Fig. 11.1 shows the principle of a laser scanner to archive good information from peatlands. The processing with filtering of the achieved data is very important to obtain a correct high-resolution 3D-peatland-GIS. Currently, many companies offer laser scanner acquisition services under variable prices according to survey characteristics.

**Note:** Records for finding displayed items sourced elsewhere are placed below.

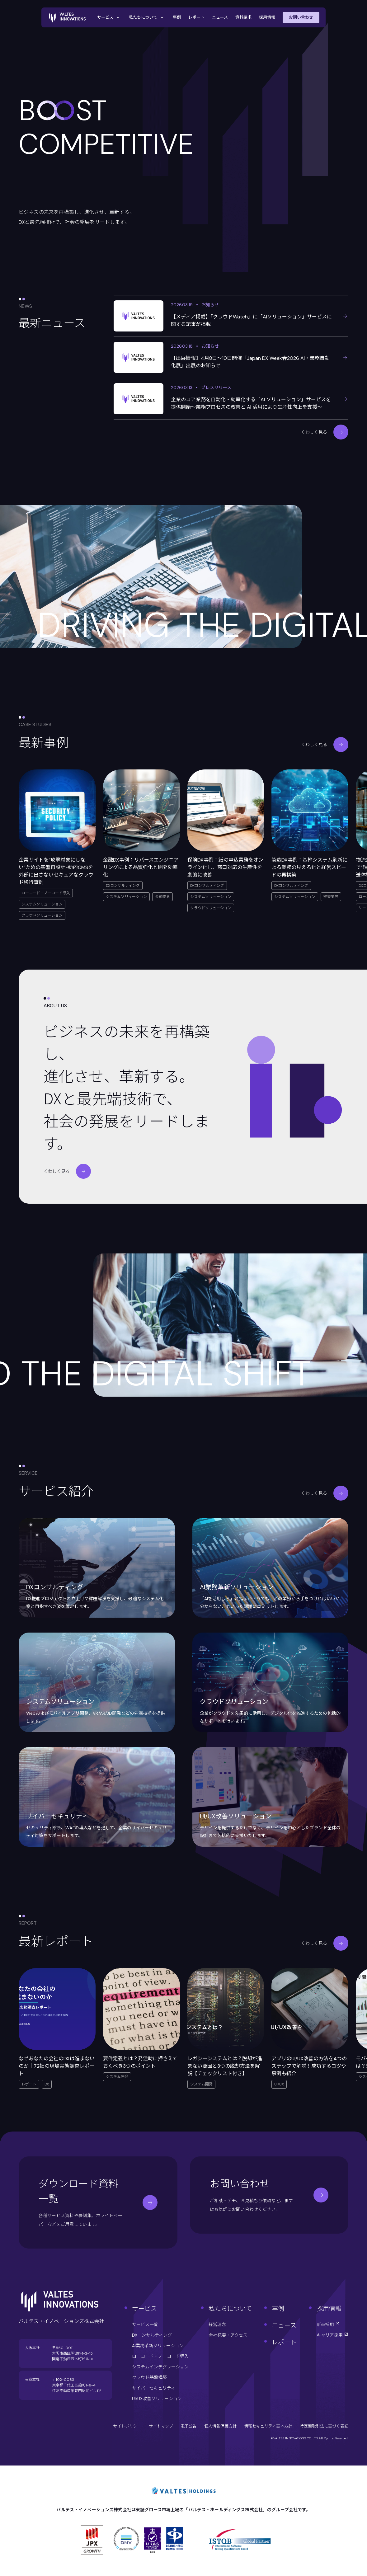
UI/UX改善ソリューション (157, 2398)
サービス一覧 (145, 2324)
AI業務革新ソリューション (158, 2345)
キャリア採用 (332, 2335)
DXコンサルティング (152, 2335)
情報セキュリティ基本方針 (268, 2426)
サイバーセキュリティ (153, 2388)
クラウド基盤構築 (149, 2377)
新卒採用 (328, 2324)
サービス (109, 17)
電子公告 (189, 2426)
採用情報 (267, 17)
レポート (196, 17)
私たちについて (147, 17)
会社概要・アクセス (228, 2335)
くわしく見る (324, 432)
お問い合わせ (301, 17)
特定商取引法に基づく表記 (324, 2426)
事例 (177, 17)
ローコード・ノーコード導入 (160, 2356)
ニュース (220, 17)
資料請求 (243, 17)
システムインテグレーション (160, 2367)
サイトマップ (161, 2426)
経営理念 (217, 2324)
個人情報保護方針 (220, 2426)
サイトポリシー (127, 2426)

The results described here were possible using a helicopter and adapting the LiDAR system using an attached platform in the landing skids (Fig. 11.2) or using the platform on the back side of the engine (Fig. 11.3).

 

Fig. 11.2. A LiDAR system integrated under the bottom of a Bell helicopter, 2007

 

Fig. 11.3. A LiDAR system integrated in the back on a stabilized plate of a BK117 helicopter, 2011

 

Additionally, an internal navigation and flight management system are necessary for a LiDAR scanner system. A LiDAR scanner system [A14] [VL15] can be combined with a GPS antenna L1/L2 band, a DGPS ground station, and several recorders to obtain high-resolution accurate time and location information.

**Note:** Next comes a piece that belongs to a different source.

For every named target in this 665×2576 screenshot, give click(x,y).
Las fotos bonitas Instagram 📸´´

11.4 LiDAR acquisition and preprocessing

The LiDAR transects in Kalimantan (Indonesia) were surveyed twice by Kalteng Consultants and Milan Geoservice GmbH (Fig. 11.4) from August 5 to 7, 2007, and August 4 to 5, 2011, using a Riegl LMS-Q560 Laser Scanner System. It was attached to a Bell 206 helicopter for the first flight trial and a BK117 helicopter for the second flight trial[A16] [VL17] . The nominal height was on average 530 m for both surveys. A differential global positioning system (DGPS) reference station was mounted at the airport of Palangkaraya City, considering an elevation of 25.0 m or 82 feet. The position and orientation of the LiDAR system on the helicopter were measured by an inertial navigation system (INS) and a differential GPS located on the tail boom, respectively, on the cockpit roof at 256 Hz. A complete description of the LiDAR survey can be found in (Boehm et al., 2010, and 2011). The technical details of the LiDAR systems are further detailed in Table 11.1.

 

Table 11.1. Specifications of the airborne LMS-Q560 LiDAR (Riegl) system and its data products

Parameter

Interval

Scan Angle [A18] [VL19] (field of view)

±30 degrees

Swath width (m)

̴ 500 m

Scan Frequency (kHz)

66 to 100

Vertical laser beam accuracy (m)

≤ 0.15 m

Horizontal laser beam accuracy (m)

≤ 0.5 m (both x- and y- directions)

Laser beam (mrad)

0.5 (footprint up to 30 cm)

Laser Wavelength (µm)

1.55 (near-infrared)

Point density (points/m2)

1.4* and 3.5**

Ground resolution (pixel size)

0.5 m for both the DTM and DSM

Note: for the flight measurements taken in *2007 and **2011.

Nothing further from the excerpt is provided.